'''
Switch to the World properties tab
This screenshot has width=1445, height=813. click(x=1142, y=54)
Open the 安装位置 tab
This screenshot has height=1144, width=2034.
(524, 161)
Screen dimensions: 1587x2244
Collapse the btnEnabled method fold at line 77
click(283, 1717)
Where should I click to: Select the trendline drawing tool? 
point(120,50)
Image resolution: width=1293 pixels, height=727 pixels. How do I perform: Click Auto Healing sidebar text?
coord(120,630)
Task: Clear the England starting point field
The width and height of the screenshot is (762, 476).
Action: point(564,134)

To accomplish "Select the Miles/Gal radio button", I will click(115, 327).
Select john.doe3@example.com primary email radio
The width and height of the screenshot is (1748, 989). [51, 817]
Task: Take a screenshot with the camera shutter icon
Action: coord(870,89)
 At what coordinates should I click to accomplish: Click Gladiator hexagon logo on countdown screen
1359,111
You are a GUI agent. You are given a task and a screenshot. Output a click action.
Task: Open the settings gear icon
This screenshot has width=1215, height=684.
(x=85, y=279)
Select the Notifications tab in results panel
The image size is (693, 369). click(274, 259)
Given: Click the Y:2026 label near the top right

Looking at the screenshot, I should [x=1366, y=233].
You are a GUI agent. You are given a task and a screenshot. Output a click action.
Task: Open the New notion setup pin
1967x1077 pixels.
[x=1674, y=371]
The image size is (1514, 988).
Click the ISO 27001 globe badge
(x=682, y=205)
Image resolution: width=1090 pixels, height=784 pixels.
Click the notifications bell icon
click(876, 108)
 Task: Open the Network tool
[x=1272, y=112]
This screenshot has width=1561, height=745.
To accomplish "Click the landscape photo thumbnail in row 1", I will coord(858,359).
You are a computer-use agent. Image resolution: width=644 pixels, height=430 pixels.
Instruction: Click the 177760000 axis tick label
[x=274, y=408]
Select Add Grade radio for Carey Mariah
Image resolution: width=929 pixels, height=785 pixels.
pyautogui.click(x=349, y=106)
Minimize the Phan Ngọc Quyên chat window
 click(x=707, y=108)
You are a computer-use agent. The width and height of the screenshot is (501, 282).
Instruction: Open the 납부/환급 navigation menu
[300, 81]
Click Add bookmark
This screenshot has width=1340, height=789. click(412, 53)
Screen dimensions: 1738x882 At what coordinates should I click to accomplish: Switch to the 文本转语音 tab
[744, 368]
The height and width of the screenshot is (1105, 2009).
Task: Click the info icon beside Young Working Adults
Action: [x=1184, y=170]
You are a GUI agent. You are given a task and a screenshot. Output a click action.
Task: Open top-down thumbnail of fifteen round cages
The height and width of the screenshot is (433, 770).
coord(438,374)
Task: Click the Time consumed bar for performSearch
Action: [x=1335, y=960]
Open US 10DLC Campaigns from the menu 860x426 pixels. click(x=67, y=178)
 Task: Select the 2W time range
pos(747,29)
'''
Exercise objective
Above are the records; print exactly the lines from the line with "Task: Open the New notion setup pin" to the line with "This screenshot has width=1561, height=745.", including both, and nothing else.

Result
Task: Open the New notion setup pin
1967x1077 pixels.
[x=1674, y=371]
The image size is (1514, 988).
Click the ISO 27001 globe badge
(x=682, y=205)
Image resolution: width=1090 pixels, height=784 pixels.
Click the notifications bell icon
click(876, 108)
 Task: Open the Network tool
[x=1272, y=112]
This screenshot has width=1561, height=745.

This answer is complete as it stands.